→ **Records**:
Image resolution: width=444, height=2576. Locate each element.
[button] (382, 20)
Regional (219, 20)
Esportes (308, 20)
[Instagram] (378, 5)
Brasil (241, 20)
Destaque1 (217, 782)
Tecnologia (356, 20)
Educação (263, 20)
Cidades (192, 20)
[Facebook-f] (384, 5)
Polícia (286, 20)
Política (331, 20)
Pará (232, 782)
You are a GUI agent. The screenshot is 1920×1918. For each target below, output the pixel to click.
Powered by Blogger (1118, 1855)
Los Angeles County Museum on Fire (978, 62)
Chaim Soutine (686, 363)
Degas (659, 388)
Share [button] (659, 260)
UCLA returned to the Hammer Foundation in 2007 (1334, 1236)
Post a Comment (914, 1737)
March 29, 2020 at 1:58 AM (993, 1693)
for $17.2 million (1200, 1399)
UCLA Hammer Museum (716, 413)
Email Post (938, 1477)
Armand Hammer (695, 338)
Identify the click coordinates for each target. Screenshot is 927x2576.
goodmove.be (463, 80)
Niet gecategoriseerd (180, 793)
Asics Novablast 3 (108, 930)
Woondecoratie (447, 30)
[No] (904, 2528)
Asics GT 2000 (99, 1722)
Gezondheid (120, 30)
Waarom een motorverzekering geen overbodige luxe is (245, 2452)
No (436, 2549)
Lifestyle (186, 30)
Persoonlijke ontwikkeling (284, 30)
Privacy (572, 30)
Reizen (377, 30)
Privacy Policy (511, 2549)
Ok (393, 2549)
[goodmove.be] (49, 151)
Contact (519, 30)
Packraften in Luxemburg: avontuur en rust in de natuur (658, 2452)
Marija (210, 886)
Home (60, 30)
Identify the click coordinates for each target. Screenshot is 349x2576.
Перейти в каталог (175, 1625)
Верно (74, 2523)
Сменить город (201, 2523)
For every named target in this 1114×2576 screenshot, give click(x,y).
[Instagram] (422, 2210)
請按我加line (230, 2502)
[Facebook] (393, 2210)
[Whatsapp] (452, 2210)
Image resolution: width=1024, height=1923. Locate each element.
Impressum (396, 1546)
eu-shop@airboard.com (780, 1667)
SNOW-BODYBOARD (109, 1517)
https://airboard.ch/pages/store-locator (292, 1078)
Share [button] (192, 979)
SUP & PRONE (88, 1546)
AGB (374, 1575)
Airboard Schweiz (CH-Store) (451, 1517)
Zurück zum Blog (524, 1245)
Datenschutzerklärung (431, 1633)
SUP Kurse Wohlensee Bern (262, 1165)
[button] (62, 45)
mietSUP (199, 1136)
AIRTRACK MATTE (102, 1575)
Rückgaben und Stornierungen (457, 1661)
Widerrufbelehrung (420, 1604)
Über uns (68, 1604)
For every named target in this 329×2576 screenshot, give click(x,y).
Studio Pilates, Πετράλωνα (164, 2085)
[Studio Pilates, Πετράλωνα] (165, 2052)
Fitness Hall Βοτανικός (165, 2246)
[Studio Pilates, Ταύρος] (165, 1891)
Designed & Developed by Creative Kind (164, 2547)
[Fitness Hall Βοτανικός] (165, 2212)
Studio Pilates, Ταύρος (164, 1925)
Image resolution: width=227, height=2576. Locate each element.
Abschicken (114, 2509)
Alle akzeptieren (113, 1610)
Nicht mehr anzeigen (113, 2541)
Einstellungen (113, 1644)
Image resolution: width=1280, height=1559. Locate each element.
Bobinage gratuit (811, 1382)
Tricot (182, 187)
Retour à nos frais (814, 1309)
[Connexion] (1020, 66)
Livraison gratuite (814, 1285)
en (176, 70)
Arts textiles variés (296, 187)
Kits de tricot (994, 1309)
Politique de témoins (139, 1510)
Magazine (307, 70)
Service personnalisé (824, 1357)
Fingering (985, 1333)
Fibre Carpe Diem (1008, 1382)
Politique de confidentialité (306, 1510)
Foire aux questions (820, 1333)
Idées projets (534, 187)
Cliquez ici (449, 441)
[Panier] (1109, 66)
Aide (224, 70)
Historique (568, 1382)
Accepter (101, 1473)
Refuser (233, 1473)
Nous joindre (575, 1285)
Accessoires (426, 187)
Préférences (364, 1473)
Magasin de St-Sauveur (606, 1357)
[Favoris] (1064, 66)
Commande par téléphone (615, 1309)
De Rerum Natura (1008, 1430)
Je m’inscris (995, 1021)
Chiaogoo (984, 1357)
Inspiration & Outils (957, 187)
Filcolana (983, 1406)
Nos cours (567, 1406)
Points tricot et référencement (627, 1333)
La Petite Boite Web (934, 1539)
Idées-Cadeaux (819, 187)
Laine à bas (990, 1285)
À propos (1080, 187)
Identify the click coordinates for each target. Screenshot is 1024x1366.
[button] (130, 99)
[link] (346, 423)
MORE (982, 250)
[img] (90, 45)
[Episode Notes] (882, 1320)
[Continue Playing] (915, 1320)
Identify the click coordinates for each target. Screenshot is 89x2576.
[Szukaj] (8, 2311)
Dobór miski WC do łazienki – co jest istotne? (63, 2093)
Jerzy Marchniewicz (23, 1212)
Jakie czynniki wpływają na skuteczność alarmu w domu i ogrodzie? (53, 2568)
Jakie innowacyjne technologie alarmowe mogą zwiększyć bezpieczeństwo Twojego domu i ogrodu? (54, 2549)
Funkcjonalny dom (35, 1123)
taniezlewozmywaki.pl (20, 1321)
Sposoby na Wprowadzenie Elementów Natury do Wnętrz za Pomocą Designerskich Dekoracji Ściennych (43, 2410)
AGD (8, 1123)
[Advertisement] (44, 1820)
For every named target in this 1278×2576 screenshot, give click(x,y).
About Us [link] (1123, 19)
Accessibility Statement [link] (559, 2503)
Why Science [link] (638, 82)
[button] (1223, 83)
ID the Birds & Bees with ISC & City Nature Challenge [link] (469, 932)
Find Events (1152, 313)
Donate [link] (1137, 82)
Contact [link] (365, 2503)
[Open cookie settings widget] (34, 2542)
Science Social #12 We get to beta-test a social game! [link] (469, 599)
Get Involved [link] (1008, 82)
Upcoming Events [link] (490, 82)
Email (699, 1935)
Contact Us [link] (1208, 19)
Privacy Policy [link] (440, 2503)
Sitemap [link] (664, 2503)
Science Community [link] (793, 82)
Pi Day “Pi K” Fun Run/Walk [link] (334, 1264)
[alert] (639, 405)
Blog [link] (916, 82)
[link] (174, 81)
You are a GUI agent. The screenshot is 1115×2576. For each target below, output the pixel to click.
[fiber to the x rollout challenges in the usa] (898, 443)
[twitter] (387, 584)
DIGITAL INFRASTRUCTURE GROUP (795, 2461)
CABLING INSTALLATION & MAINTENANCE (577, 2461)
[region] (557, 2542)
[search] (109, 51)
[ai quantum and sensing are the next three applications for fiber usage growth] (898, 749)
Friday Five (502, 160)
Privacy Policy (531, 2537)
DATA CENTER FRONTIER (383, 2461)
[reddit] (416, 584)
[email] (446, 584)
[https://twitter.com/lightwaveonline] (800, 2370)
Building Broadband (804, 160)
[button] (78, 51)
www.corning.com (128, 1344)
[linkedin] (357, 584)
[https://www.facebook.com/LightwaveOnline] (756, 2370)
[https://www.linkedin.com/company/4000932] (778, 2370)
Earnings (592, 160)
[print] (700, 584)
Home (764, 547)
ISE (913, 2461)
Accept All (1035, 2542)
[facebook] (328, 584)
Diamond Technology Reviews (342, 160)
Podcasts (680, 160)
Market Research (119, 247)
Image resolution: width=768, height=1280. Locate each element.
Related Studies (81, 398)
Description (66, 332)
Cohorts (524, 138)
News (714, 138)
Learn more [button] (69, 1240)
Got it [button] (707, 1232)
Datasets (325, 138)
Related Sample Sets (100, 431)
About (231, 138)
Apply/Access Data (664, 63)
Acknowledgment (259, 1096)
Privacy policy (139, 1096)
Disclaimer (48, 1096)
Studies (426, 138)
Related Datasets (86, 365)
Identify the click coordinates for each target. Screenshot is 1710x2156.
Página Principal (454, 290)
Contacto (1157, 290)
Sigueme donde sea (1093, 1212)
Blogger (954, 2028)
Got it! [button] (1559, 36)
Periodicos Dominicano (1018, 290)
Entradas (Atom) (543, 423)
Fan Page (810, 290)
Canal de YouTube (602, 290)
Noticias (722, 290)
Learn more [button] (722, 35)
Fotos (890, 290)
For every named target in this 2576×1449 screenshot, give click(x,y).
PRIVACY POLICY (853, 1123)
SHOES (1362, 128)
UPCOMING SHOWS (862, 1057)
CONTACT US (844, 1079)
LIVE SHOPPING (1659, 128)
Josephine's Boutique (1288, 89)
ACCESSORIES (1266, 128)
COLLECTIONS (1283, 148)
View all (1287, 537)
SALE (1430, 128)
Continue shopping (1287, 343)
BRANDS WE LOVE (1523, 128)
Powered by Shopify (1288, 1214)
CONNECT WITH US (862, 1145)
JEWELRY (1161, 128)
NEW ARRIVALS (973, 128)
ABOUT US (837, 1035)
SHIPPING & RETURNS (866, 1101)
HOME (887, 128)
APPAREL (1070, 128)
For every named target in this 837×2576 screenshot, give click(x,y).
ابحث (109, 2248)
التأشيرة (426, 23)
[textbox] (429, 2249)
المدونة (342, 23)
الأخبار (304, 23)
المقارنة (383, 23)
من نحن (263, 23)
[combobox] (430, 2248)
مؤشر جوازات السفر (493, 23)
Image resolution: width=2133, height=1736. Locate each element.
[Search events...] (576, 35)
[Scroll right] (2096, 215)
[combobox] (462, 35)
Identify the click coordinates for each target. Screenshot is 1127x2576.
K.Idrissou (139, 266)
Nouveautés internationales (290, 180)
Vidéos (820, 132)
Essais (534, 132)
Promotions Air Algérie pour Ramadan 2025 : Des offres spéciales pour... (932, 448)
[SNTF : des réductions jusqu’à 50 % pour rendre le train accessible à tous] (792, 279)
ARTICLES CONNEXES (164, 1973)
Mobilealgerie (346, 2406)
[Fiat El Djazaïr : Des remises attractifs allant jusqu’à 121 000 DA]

→ **Task brief**:
Reply with only the number of lines in the entries that contain the word "Learn".

→ **Problem solution**:
2